--- RECORD EXCERPTS ---
┄┄┄┄┄┄┄┄┄┄

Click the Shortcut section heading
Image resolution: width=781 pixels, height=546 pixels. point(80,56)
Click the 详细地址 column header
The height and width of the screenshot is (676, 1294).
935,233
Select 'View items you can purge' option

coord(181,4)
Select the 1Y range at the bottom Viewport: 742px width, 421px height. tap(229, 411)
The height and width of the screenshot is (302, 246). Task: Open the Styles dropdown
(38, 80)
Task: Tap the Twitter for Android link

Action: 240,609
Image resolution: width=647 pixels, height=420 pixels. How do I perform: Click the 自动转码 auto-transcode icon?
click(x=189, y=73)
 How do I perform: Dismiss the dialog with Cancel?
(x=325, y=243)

┄┄┄┄┄┄┄┄┄┄

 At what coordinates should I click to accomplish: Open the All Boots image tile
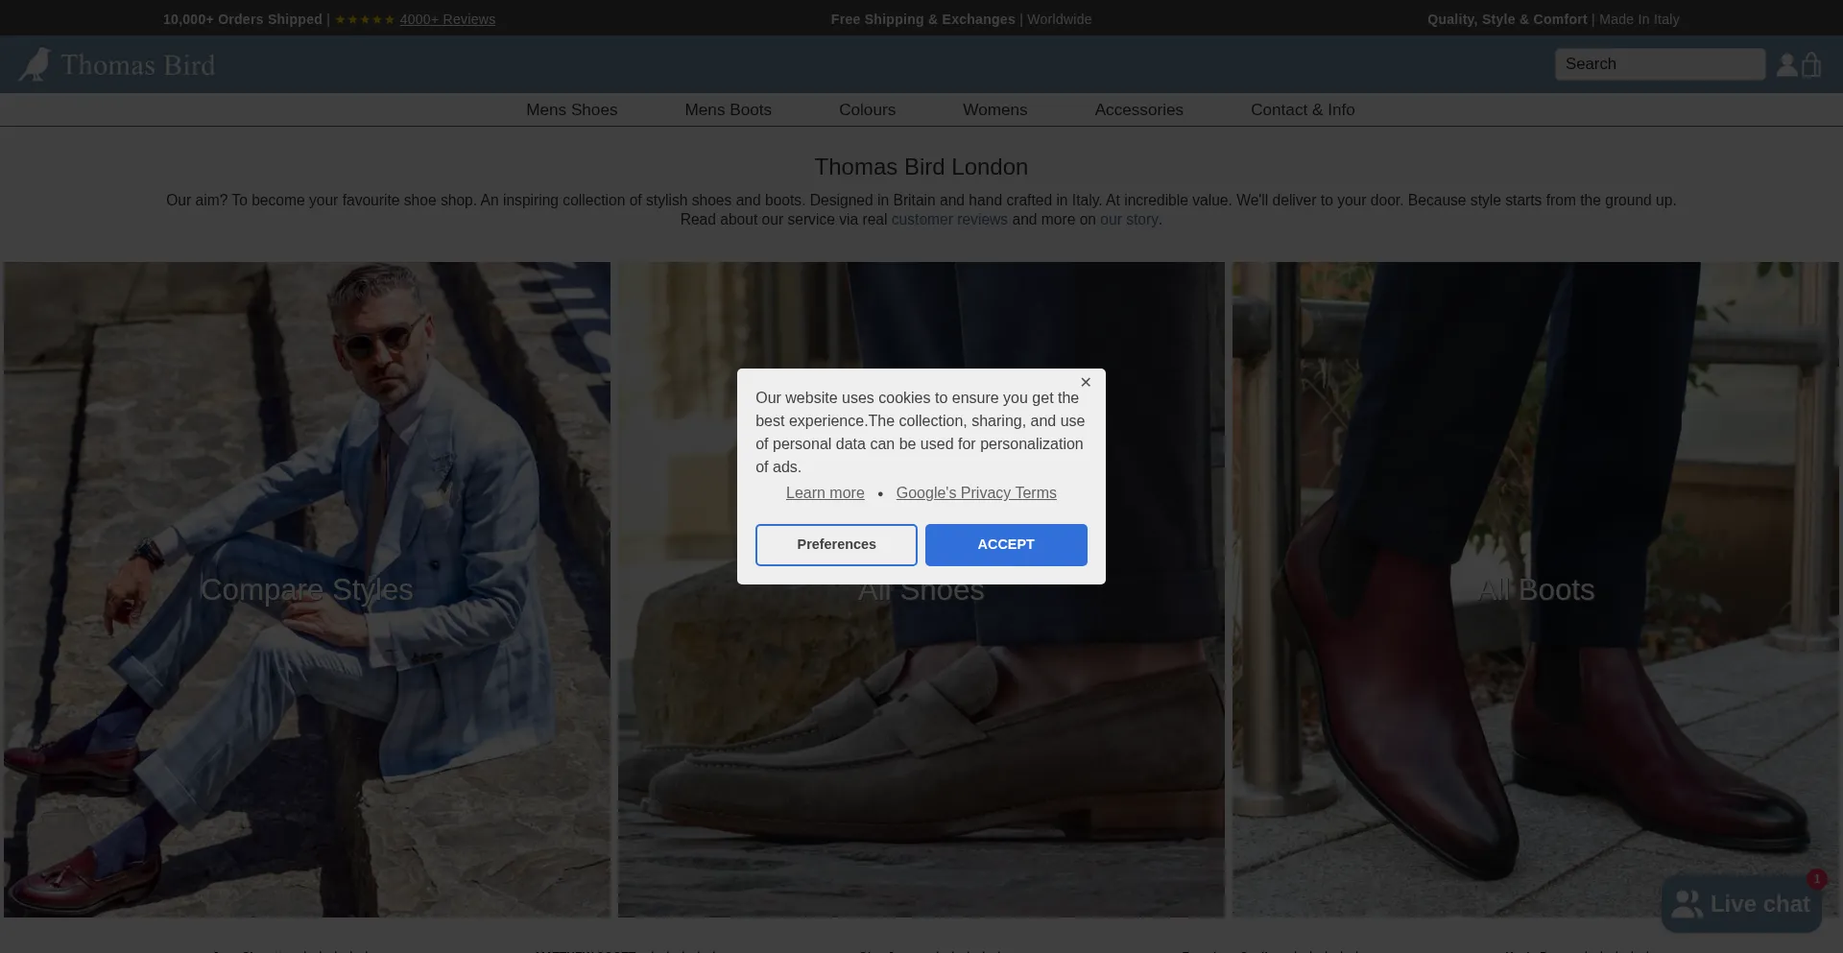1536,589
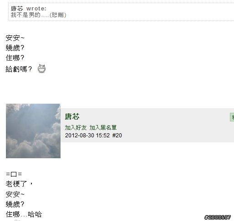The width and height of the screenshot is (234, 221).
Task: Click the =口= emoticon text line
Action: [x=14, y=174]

┄┄┄┄┄┄┄┄┄┄

--- SET PROBLEM ---
Reproduce verbatim the stretch of lines from the line containing "Click the Shortcut section heading" through the line containing "(x=325, y=243)", including both of those lines.

--- TASK OUTPUT ---
Click the Shortcut section heading
Image resolution: width=781 pixels, height=546 pixels. point(80,56)
Click the 详细地址 column header
The height and width of the screenshot is (676, 1294).
935,233
Select 'View items you can purge' option

coord(181,4)
Select the 1Y range at the bottom Viewport: 742px width, 421px height. tap(229, 411)
The height and width of the screenshot is (302, 246). Task: Open the Styles dropdown
(38, 80)
Task: Tap the Twitter for Android link

Action: 240,609
Image resolution: width=647 pixels, height=420 pixels. How do I perform: Click the 自动转码 auto-transcode icon?
click(x=189, y=73)
 How do I perform: Dismiss the dialog with Cancel?
(x=325, y=243)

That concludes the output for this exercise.